So far in the cryptosystems series, we have taken a look at general cryptographic terminology and the SSH cryptosystem (including configuration). In today's article, I'll start off with how VPNs work and then concentrate on the IPSec standard.

A VPN, or Virtual Private Network, is a cryptosystem that allows you to secure your data as it travels over an insecure network such as the Internet. While this may sound similar to the SSH cryptosystem, VPNs have a different purpose. SSH was designed to allow a user to login securely to and remotely administer another computer. A VPN is designed to allow a user to access transparently the resources of a network. As far as the user is concerned, she will be able to do anything she normally would be able to do, even when she is away from the network. Because of this, VPNs are popular with telecommuters and with offices that need to share resources over physically separate locations.

VPN Tunnels

Before configuring a VPN, you should be aware of the terminology it uses and some of the configuration pitfalls. Let's start with some terminology. A VPN always consists of a point-to-point link known as a tunnel. The tunnel itself occurs over the insecure network which is usually an Internet connection. A point-to-point link means that it is always between two computers which are referred to as peers. Each peer is responsible for encrypting the data before it enters the tunnel and decrypting the data as it leaves the tunnel.

Even though the VPN tunnel is always between two peers, each peer can set up tunnels with other peers.

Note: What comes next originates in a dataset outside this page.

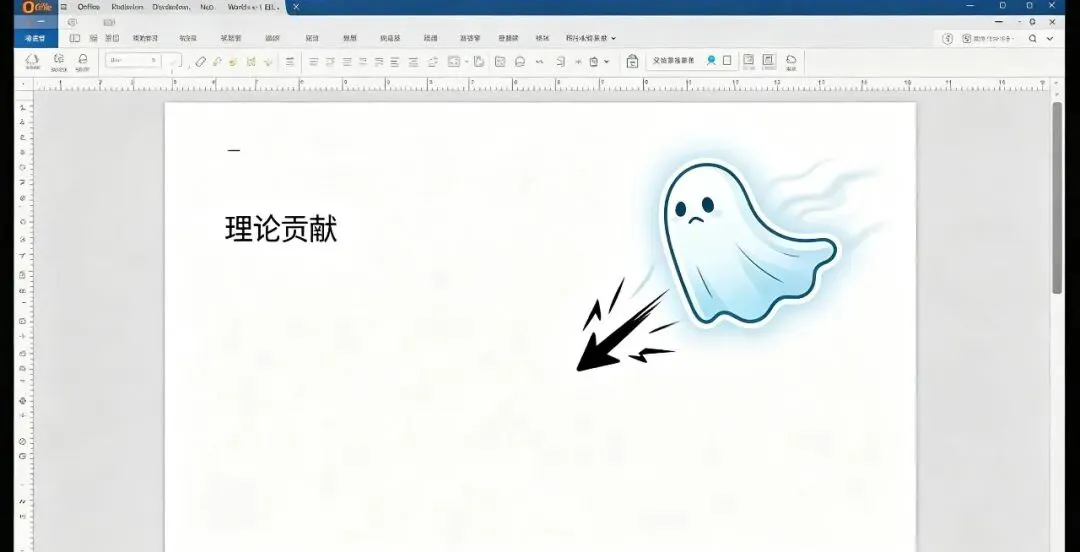
Task: Open the search magnifier icon
Action: (1032, 39)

For example, if three telecommuters were to establish a VPN to the same office, there would be three separate VPN tunnels to that office. However, each tunnel would share the same office peer. This can occur because it is possible for a peer to encrypt and decrypt data on behalf of an entire network as seen in Figure 1:

Figure 1 -- a VPN gateway to a network

When this occurs, the VPN peer is also known as a VPN gateway, and the network behind the gateway is referred to as the encryption domain. It makes sense to use a gateway for several reasons. First, all users are required to go through the same device, which makes it easier to administer a security policy and control which traffic is allowed in and out of the network. Second, it would quickly become unworkable to set up separate tunnels for every PC a user wanted to access. (Remember, a tunnel is a point-to-point link). With a gateway, the user initiates a tunnel to the gateway and is then allowed access to the network, or encryption domain, behind that gateway.

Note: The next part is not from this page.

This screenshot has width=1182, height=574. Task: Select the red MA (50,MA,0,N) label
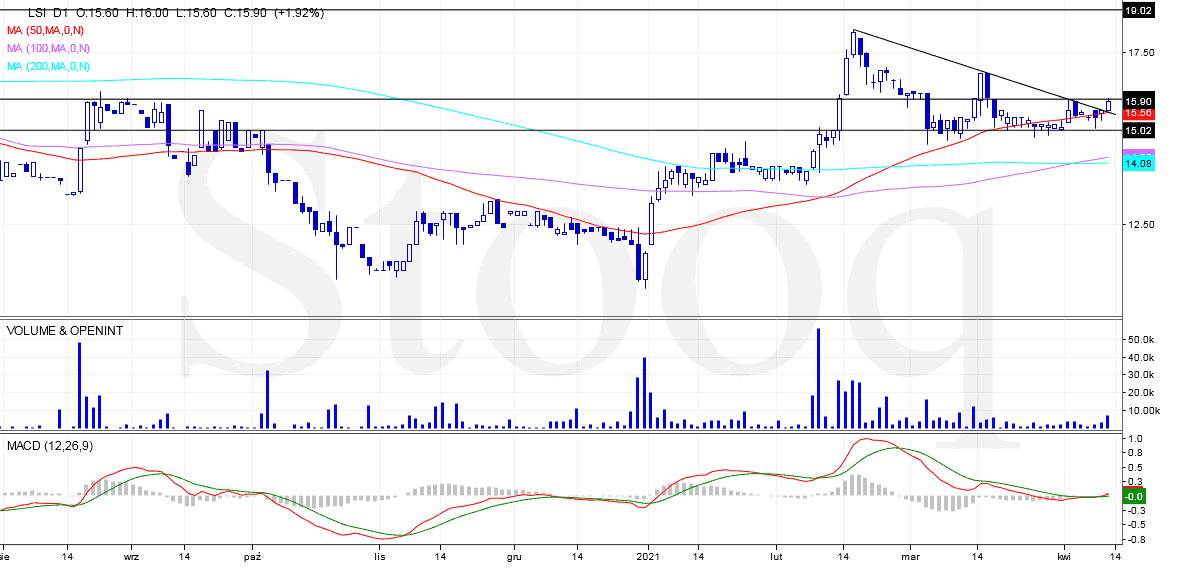[x=48, y=30]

It is interesting to note that no encryption occurs within the encryption domain. This is because that portion of the network is considered to be secure and under your administrative control while the Internet is considered to be insecure and beyond your control. This also makes sense when using two VPN gateways to connect two offices. It ensures all data is encrypted as it traverses the insecure link connecting the two offices. Figure 2 shows a VPN connecting two offices:

Figure 2 -- a secure network over an insecure network

Network A is considered to be the encryption domain of VPN Gateway A, and Network B is the encryption domain of VPN Gateway B. When a user on Network A wishes to send data to Network B, VPN Gateway A will encrypt the data and send it over the VPN tunnel. VPN Gateway B will decrypt the data and send it to the destination in Network B.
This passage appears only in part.